Europe can save or kill globalisation
The year that has just ended marked the end of willing globalisation. Oh yes, world leaders will continue to pay lip service to the concept. They — even US President-elect Donald Trump — will encourage the movement of goods and services when it’s to their gain. But as distressed and deprived Asia knocked on prosperous Europe’s doors, it became clear that the fundamental element of globalisation — free movement of human beings across the borders of race, colour and religion — was not welcome. Germany’s Angela Merkel is an outstanding exception among white leaders.
I am not talking of voluntary economic migrants like Indians who consciously subordinate loyalty and honesty to the quest for money and flock to the US to seek green cards and well-paying jobs.
————
§ **GIVEN EXERCISE**
List every continent or country named in the text on Europe and globalization.

§ **INFORMATION PROVIDED**
————
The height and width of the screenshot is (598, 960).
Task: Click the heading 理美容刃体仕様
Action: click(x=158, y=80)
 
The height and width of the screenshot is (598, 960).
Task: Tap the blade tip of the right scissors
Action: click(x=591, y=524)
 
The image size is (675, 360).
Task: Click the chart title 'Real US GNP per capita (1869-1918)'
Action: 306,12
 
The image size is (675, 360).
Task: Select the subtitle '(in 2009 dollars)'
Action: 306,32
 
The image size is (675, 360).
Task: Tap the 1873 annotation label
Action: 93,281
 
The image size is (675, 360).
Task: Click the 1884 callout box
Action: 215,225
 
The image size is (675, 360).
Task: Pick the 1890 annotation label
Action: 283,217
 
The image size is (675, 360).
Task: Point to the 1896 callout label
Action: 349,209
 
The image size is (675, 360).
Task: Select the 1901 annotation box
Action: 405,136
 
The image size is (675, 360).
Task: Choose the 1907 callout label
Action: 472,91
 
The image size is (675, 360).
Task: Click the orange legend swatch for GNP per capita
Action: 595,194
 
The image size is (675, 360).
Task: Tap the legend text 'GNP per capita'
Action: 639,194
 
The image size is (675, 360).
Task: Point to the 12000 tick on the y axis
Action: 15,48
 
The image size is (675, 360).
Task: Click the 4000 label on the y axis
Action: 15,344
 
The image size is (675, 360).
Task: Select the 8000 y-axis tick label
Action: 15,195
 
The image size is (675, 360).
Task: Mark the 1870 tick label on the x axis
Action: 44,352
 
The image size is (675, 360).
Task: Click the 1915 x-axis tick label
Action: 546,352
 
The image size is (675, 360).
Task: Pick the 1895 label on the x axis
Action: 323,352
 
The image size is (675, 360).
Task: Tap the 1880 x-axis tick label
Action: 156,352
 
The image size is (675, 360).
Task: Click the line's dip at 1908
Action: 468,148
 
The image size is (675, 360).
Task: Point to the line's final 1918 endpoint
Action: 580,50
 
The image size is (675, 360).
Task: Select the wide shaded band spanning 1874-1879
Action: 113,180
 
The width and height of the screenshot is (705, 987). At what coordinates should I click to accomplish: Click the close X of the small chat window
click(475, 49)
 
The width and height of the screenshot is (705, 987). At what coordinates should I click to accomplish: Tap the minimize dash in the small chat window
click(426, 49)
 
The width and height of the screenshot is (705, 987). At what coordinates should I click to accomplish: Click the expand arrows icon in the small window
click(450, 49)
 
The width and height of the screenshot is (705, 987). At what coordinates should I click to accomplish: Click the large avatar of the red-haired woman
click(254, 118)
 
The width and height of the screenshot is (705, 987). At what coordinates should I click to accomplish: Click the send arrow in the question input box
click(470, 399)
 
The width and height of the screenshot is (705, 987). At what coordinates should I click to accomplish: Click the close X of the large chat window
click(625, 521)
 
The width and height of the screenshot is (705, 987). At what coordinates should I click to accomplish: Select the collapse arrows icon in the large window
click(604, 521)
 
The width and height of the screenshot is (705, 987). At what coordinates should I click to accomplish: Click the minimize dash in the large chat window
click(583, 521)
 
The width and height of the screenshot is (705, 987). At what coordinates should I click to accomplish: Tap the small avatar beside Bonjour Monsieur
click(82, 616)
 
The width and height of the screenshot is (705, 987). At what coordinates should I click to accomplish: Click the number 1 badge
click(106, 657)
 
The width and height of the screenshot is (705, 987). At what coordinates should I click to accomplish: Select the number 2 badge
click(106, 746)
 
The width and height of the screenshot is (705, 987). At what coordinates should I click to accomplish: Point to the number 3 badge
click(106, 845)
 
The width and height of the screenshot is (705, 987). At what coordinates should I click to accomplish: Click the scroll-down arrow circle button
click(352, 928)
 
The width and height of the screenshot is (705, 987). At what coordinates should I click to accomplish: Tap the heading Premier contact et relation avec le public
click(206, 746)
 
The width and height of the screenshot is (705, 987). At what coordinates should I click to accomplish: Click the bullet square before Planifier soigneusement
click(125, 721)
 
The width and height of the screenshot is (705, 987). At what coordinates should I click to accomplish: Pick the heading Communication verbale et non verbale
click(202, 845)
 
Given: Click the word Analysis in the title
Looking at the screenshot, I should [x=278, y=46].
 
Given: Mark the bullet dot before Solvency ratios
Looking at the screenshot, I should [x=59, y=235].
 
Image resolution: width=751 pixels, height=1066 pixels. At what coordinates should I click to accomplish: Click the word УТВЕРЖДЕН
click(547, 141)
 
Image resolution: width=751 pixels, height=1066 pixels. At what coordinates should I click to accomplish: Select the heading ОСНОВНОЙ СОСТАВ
————
§ **CORRECT ANSWER**
Europe, Asia, Germany, US